T.A. 'Tony' Ryan was born in 1936, the son of a train driver and grandson of a stationmaster. He left school at 15 and by age 19 was working for Irish state carrier Aer Lingus as a dispatcher at the Shannon Airport. Ryan progressed smoothly through the ranks. When assigned to Chicago, he earned a business administration degree at night school. He then became manager of the New York station and finally was given responsibility for the airline's leasing of aircraft in the early 1970s. In 1972, when Aer Lingus found itself with an excess Boeing 747 jumbo jet, in after the 'Troubles' in Northern Ireland, Ryan persuaded Air Siam to lease it complete with Aer Lingus staff--a deal that produced winners on all sides.

Having seen the large profits possible in the field, in January 1975 Ryan proposed an aircraft leasing venture between Aer Lingus, merchant bank Guinness Mahon (in which Aer Lingus had invested in 1972), and himself, after having borrowed IR £30,000 (US$50,000). Originally called Guinair, the new company was soon renamed Guinness Peat Aviation (GPA).

In writing to Aer Lingus CEO David Kennedy, Ryan outlined four key factors critical to the success of the venture: 'high calibre personnel; introductions and high level contacts; access to back-up technical resources; ability to provide or organize financing.' Headquartered at a tax-free base in Shannon, the initial staff consisted of six people, including a secretary.

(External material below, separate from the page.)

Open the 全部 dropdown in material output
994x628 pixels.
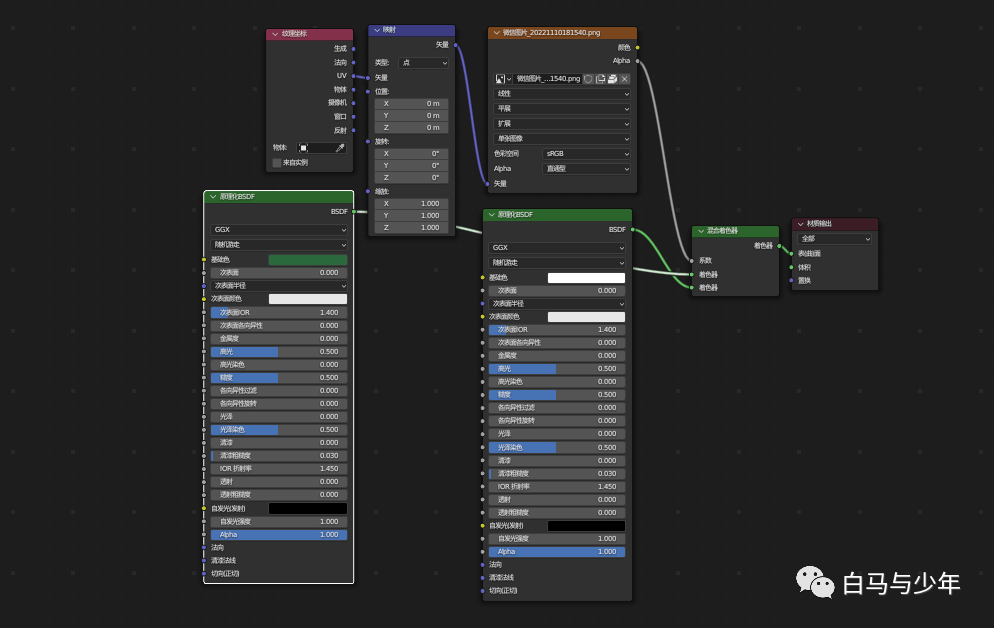coord(834,239)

They worked hard under the very demanding Ryan and were compensated extremely well. Ryan's righthand man Maurice Foley joined GPA in 1976 as a nonexecutive director on behalf of Aer Lingus. He subsequently became chief executive. Foley's strategic thinking was highly regarded.

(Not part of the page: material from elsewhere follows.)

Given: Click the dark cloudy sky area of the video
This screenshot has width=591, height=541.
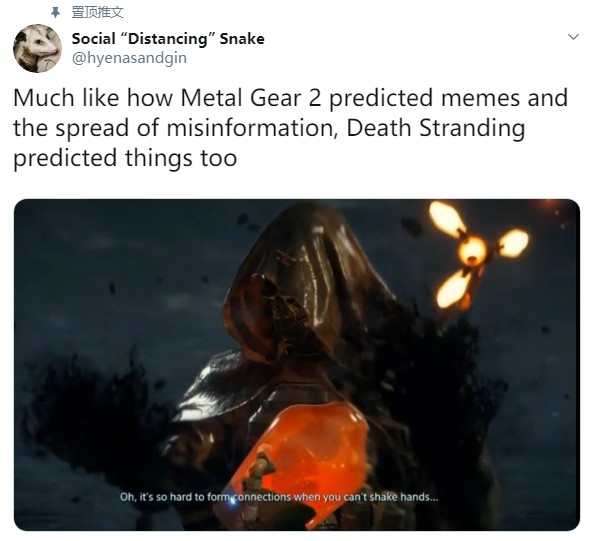Looking at the screenshot, I should pyautogui.click(x=113, y=264).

GPA started out as an aircraft broker. At the time, many European and American airlines were attempting to trim their fleets due to the global recession. GPA matched these extra planes with needs in the southern hemisphere. As Ryan recalled in 1979, the market changed with the end of the recession in 1977 and GPA was required to purchase its own, new planes for lease. An independent airline, Air Tara, was formed to operate a fleet of fully staffed aircraft for hire. By 1979, GPA was one of Ireland's main sources of hard currency. It had found great success among financially struggling countries (despite its proximity to England, Ireland was considered one of Europe's poorer countries) eager to start airlines of their own. GPA's 'wet' leases of fueled and staffed jets allowed governments to set up their own airliners overnight.

Soaring in the 1980s

Air Canada bought a 22.7 percent holding in GPA in 1980 and General Electric Credit Corp., sought by Foley, acquired a similar holding in 1983 for $18 million. The Air Canada link allowed GPA to cull from among Air Canada's diverse fleet to offer a greater variety of aircraft to its clients.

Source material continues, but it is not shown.